Since championship chess plays with a clock, instead of giving the players almost three hours of time to use for their moves as in regulation, they will play four games with only 25 minutes of time each. The clock gains varying increments of time for every move the player makes, but if the player runs out of time, he loses.
If they remain tied after the four games of speed chess, the two will play five two-game matches of “blitz chess,” where both players start with only five minutes of time. During blitz chess, if either player can win one of the five two-game matches, he will become champion.

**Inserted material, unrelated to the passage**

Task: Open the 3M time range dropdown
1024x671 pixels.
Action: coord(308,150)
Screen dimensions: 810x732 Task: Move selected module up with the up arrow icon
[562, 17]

If they still remain tied, Carlsen and Karjakin may have to play a deciding sudden-death Armageddon game. Unlike any of the previous games or tiebreakers, this game must produce a winner. The player on the black pieces will be deemed the victor in the event of a draw. To compensate, however, the player on the white pieces has more time on the clock.
The tiebreaking circumstances, however, favor defending champion Carlsen. The World Chess Federation’s FIDE rankings list Carlsen as the top speed chess player in the world and the second-best blitz chess player. Karjakin ranks 11th in blitz chess, but is not included in FIDE’s top 100 in speed chess.
Nevertheless, Karjakin has persisted in the championship despite his underdog status. The two may yet continue to match each other move for move. If they continue to do so, it may come down to who can come out of Armageddon on top.
Watching the final itself, which begins at 2 p.m. ET Wednesday, requires paying $7 for a live video stream from the official World Chess Championship site, but the same link also features a free move-by-move simulcast illustrated on a virtual chessboard, as do chess speciality sites like chess24. Fivethirtyeight will also be providing analysis as the game goes on.